● **Directions**
Where the word "screenshot" shows up in a line below, that line is counted. State how many lines are counted, without any other words.

● **Task data**
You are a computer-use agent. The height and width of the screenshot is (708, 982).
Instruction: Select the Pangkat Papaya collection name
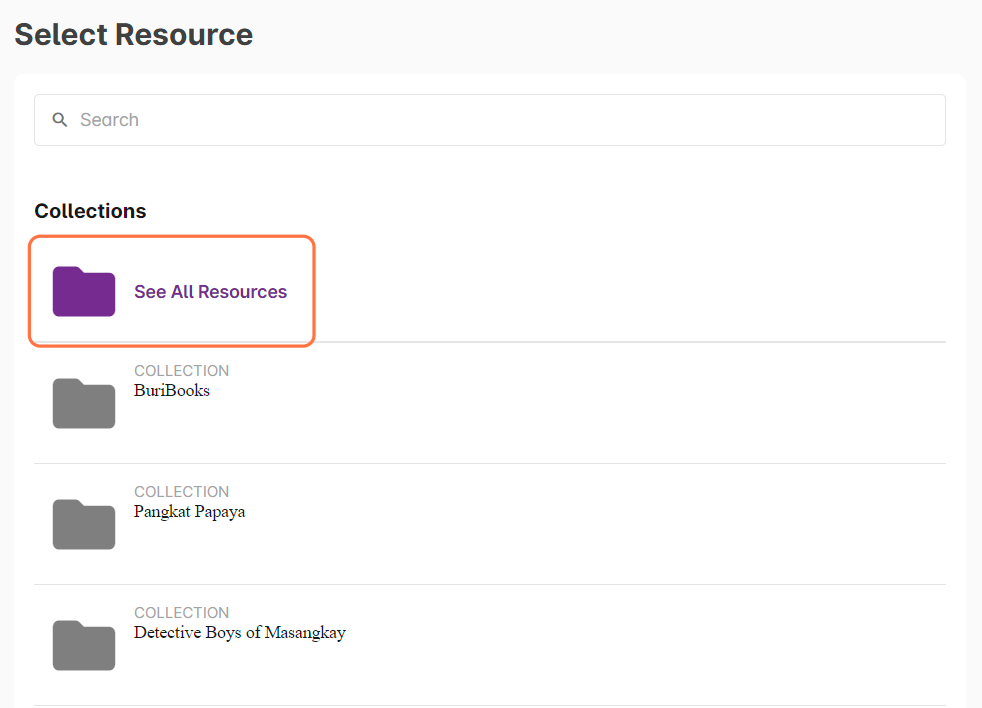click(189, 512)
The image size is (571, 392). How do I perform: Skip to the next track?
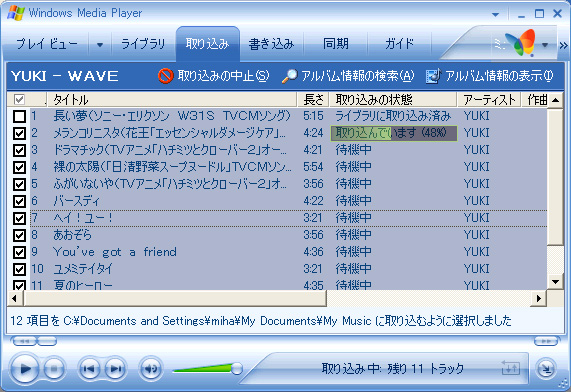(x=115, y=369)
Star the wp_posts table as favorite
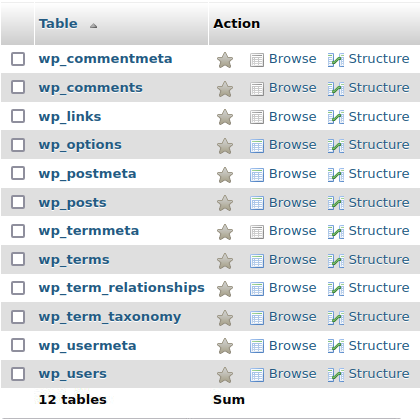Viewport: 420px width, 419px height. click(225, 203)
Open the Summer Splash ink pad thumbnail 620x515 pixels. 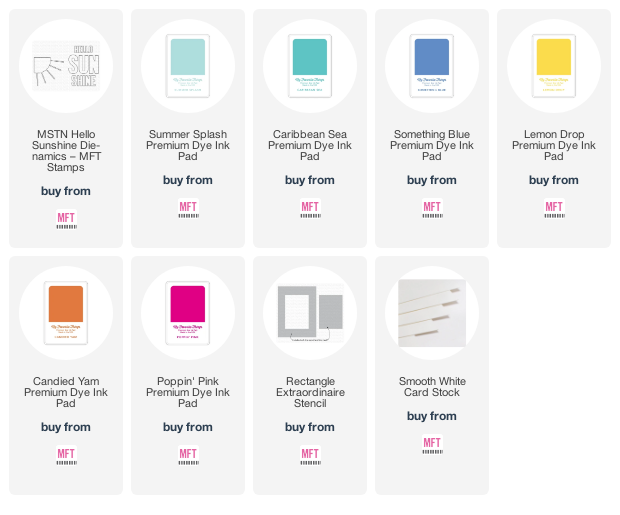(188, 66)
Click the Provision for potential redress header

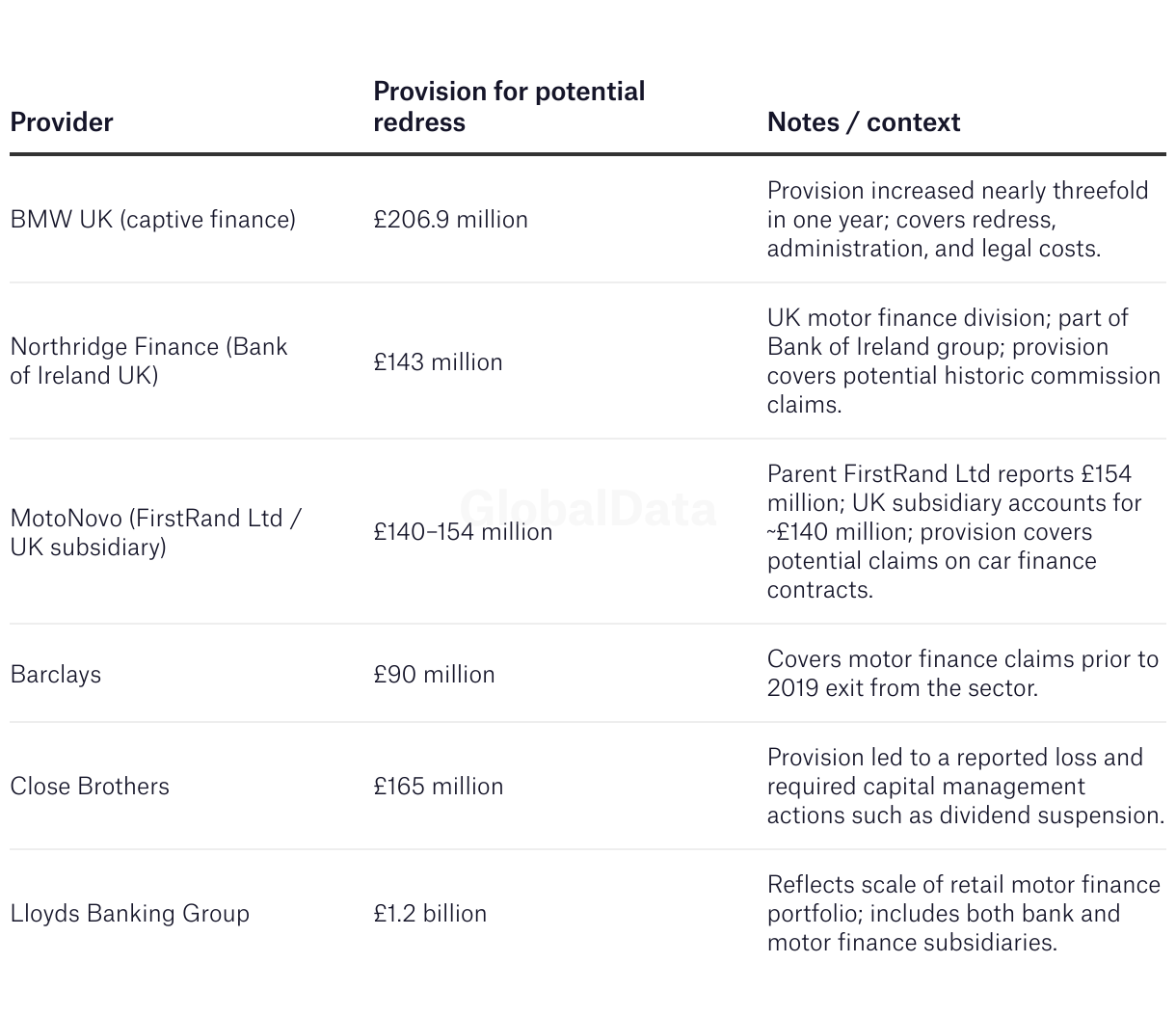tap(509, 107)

--

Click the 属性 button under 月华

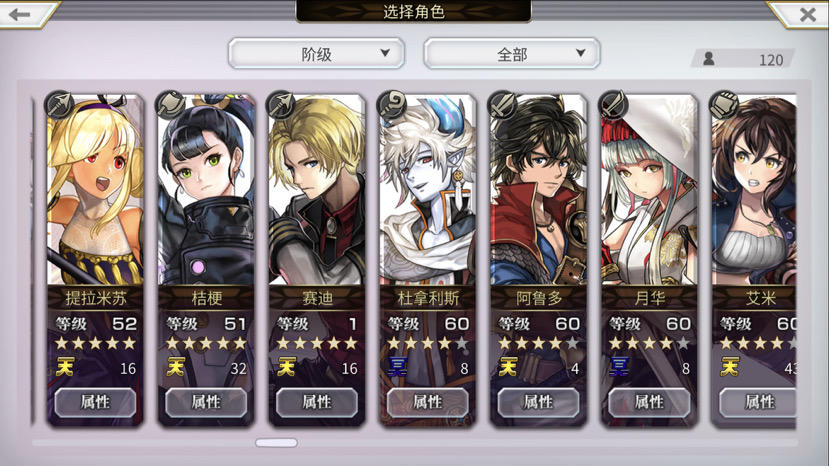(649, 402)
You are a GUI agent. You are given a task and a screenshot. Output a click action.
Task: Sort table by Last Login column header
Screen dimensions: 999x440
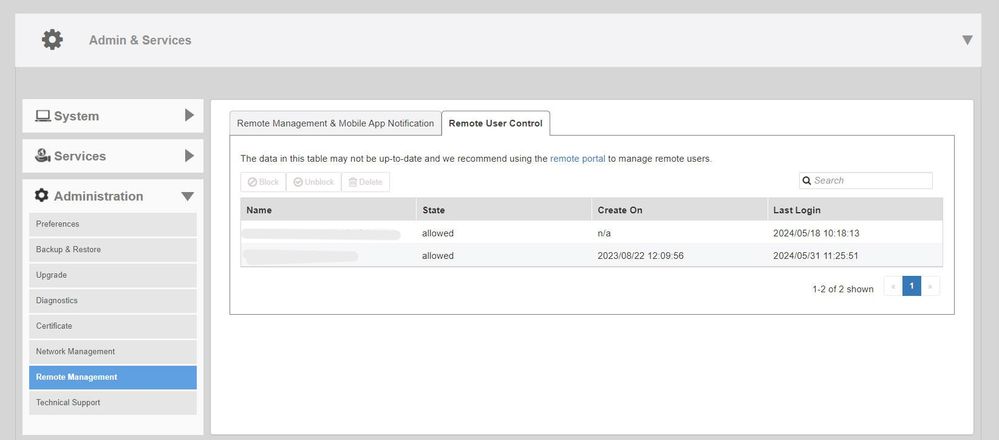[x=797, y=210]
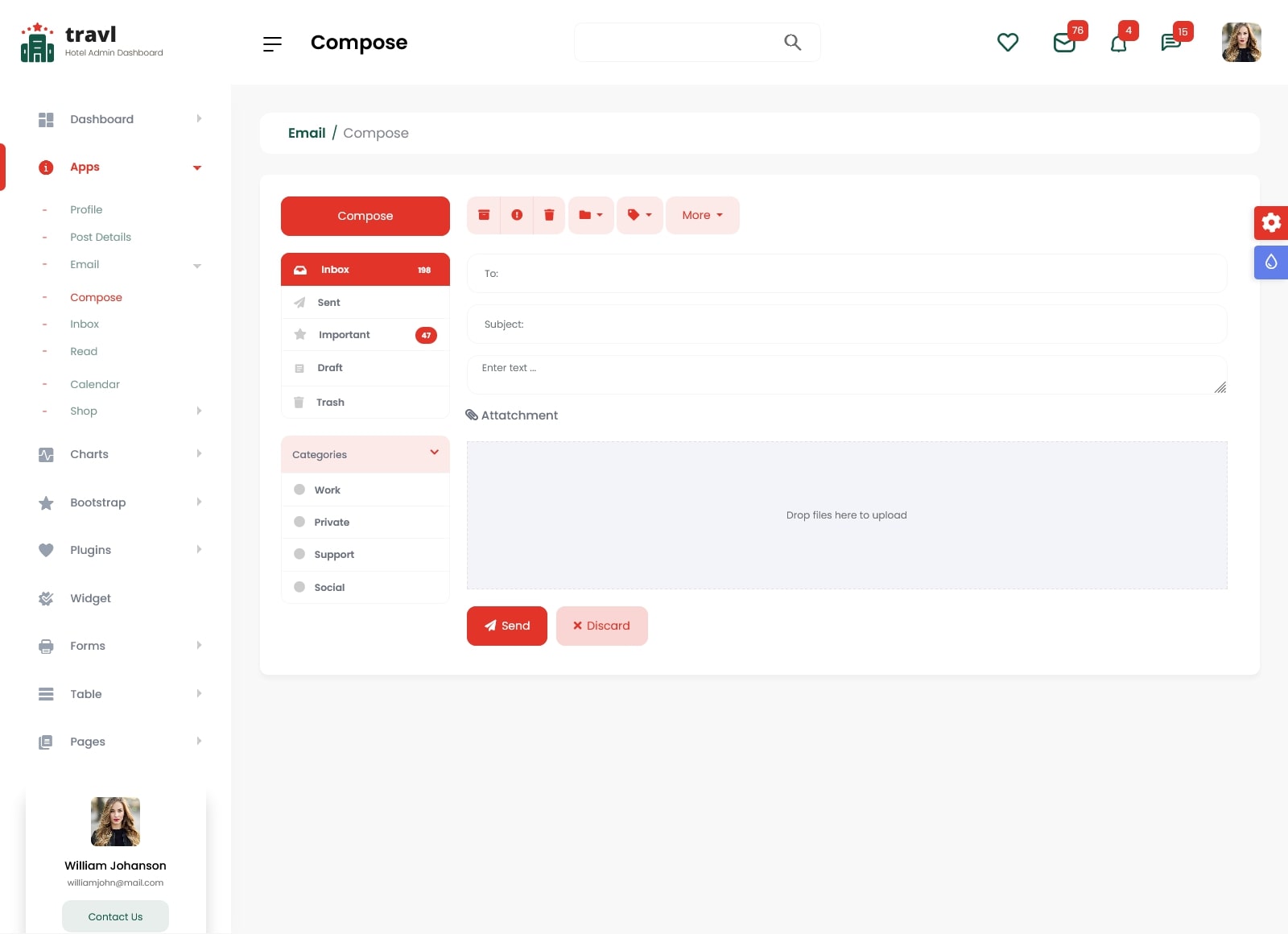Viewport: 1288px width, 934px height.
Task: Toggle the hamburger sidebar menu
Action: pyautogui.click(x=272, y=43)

● **Solution to this exercise**
2